WHAT THE TASK ASKS: Reproduce the lines starting with the one that contains "Select the 分时 intraday chart tab" and continuing through the last line, both included. Leave the pictures out.

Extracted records
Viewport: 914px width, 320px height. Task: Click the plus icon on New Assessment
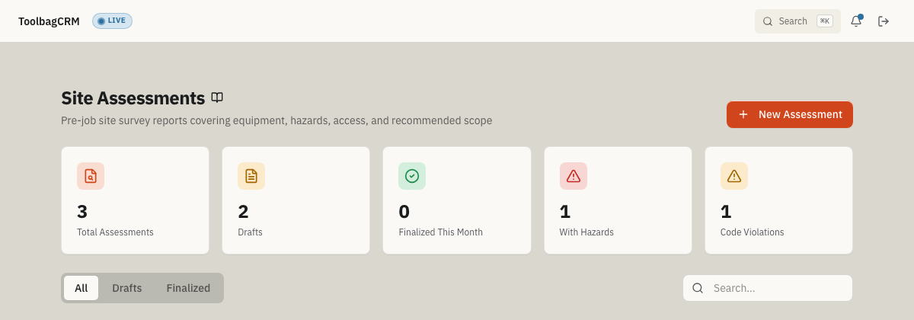click(x=743, y=114)
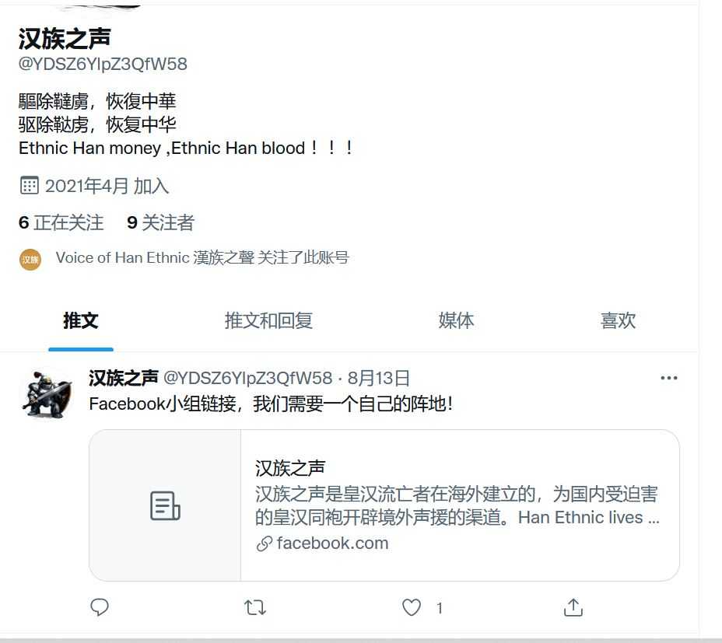Click the reply speech bubble icon
Image resolution: width=722 pixels, height=643 pixels.
click(x=99, y=607)
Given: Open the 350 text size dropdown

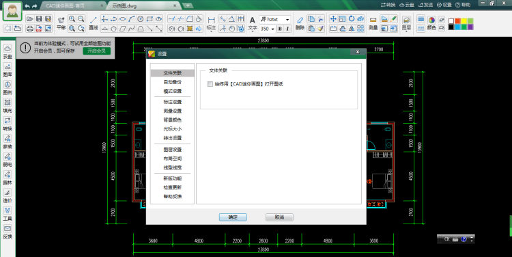Looking at the screenshot, I should pyautogui.click(x=272, y=29).
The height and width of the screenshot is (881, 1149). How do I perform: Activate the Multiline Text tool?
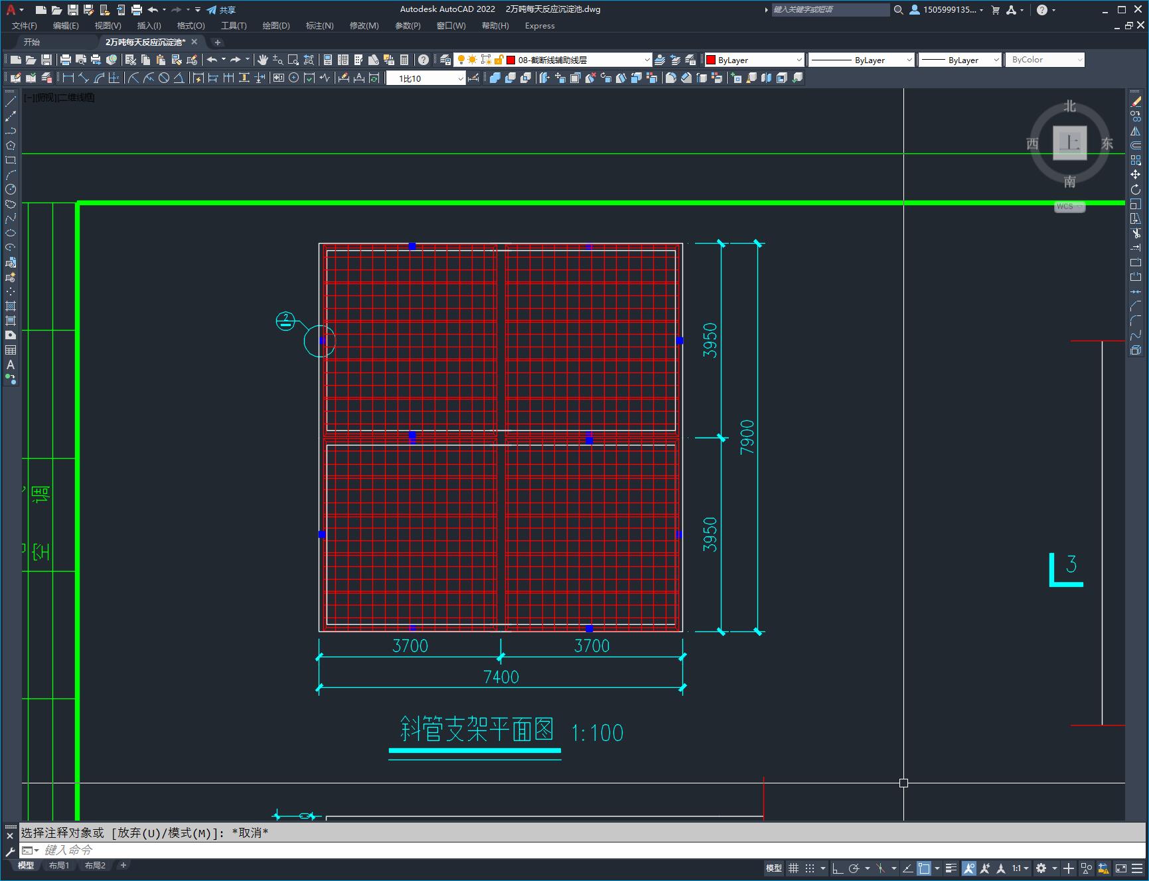11,364

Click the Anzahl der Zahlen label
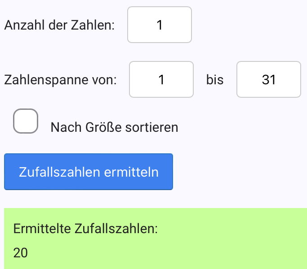(x=59, y=25)
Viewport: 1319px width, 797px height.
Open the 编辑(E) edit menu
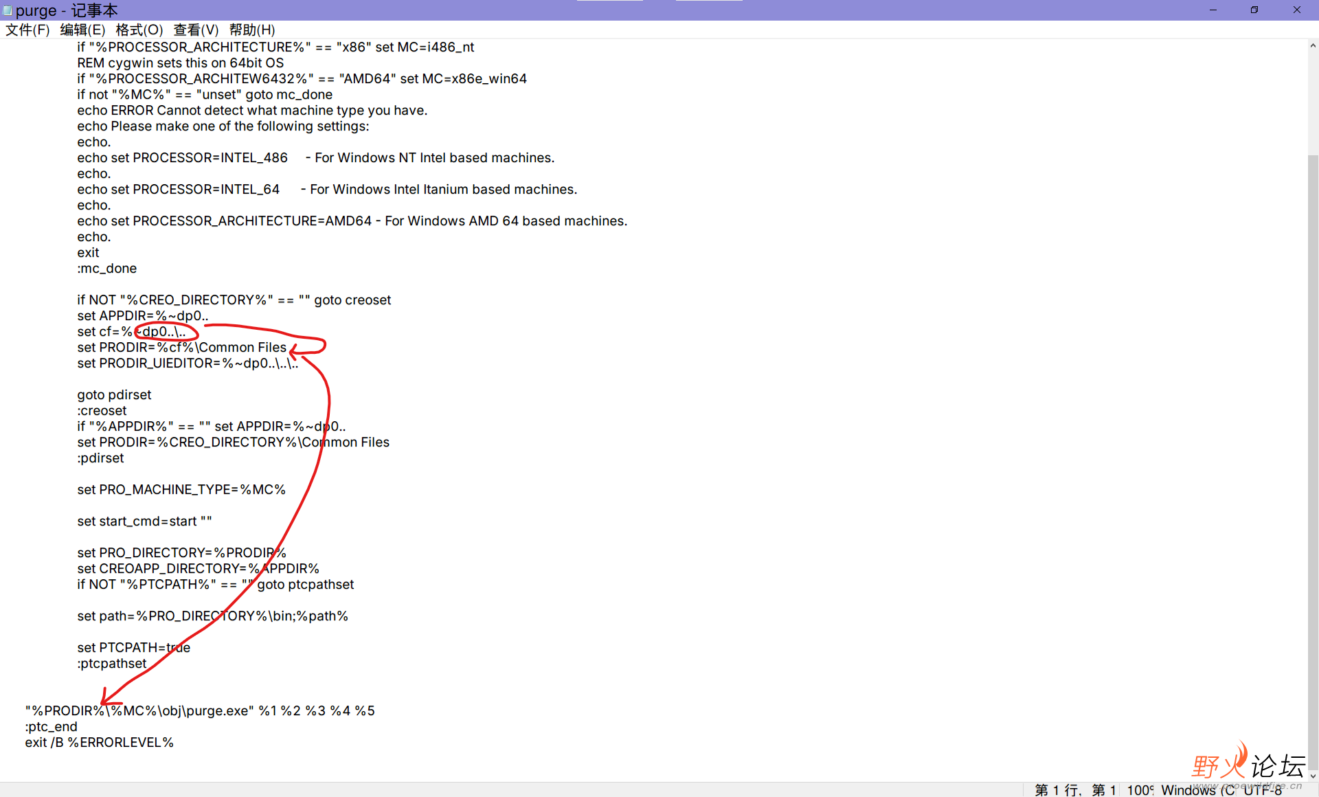pyautogui.click(x=82, y=30)
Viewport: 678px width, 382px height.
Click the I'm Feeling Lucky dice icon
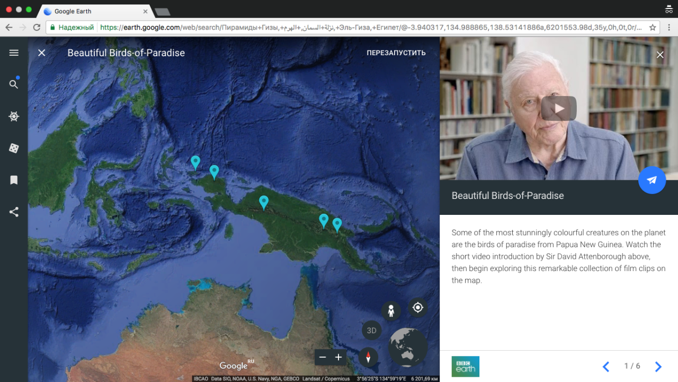(x=14, y=148)
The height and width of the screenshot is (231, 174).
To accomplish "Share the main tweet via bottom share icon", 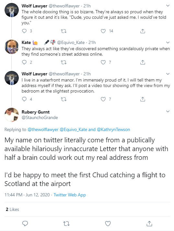I will (149, 224).
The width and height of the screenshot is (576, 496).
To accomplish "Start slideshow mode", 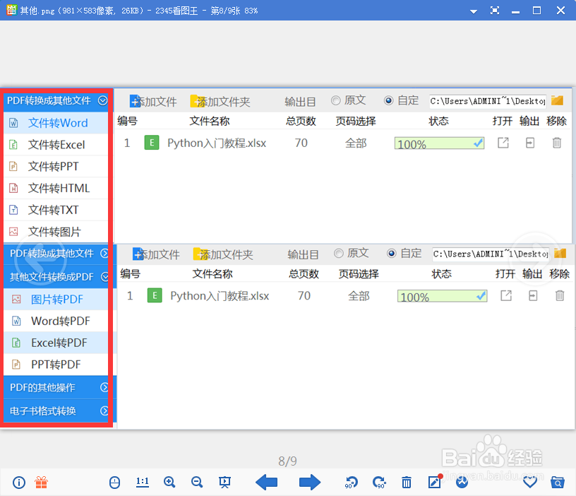I will click(224, 483).
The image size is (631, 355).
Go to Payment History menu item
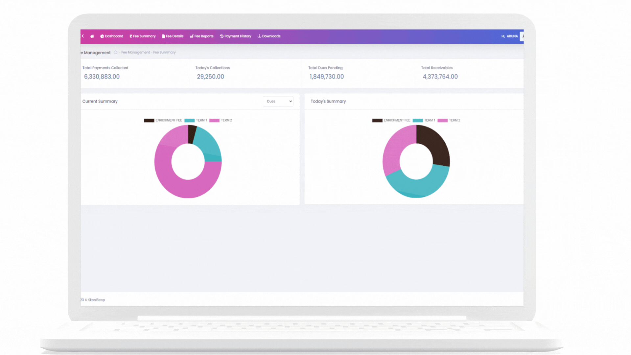coord(238,36)
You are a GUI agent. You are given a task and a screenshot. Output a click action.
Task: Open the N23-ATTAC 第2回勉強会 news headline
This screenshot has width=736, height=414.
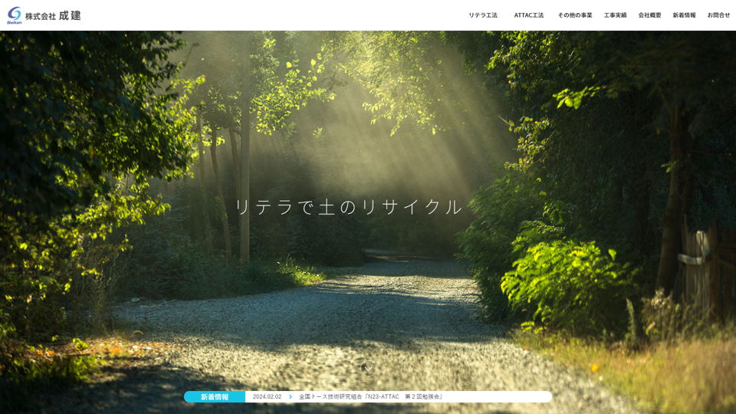pos(371,397)
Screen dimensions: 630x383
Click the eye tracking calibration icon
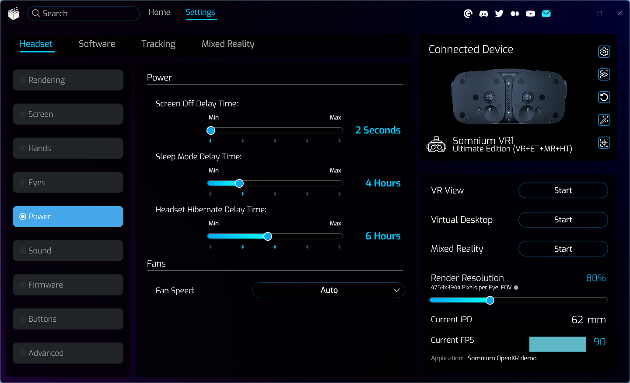(604, 74)
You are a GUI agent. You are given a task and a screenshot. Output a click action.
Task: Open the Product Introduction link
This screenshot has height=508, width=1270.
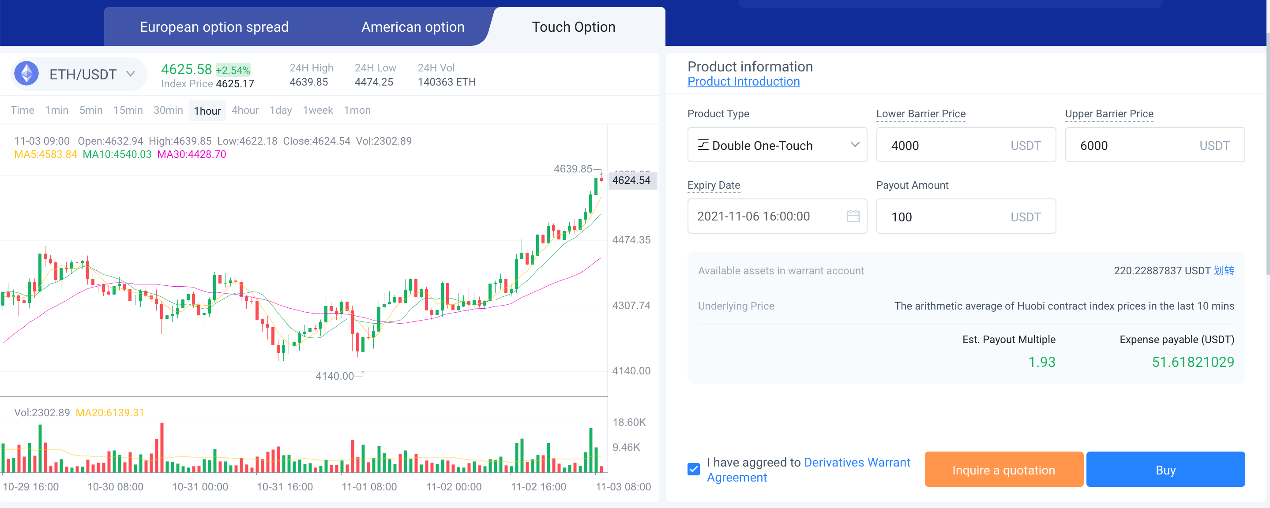(x=743, y=82)
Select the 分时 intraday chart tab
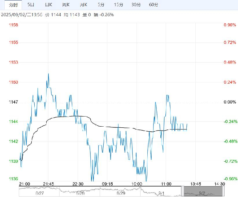The width and height of the screenshot is (238, 197). [x=13, y=5]
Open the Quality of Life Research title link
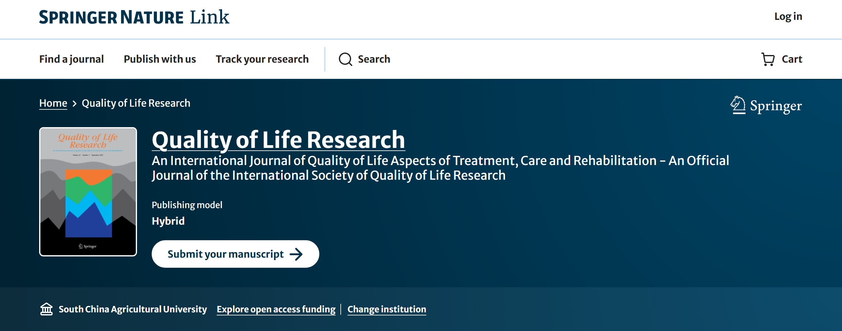 (x=278, y=140)
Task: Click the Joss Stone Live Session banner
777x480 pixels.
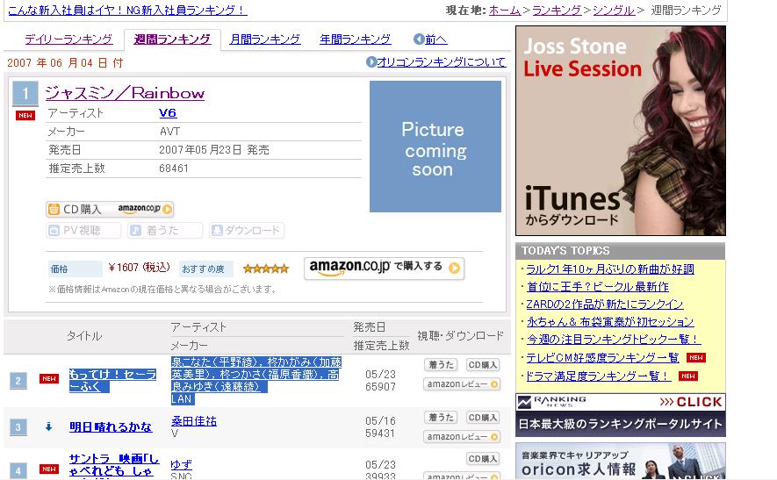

SOLVED PROBLEM:
Select the 分时 intraday chart tab
The width and height of the screenshot is (238, 197). [x=13, y=5]
Open the Quality of Life Research title link
 (x=278, y=140)
Task: Click the Joss Stone Live Session banner
777x480 pixels.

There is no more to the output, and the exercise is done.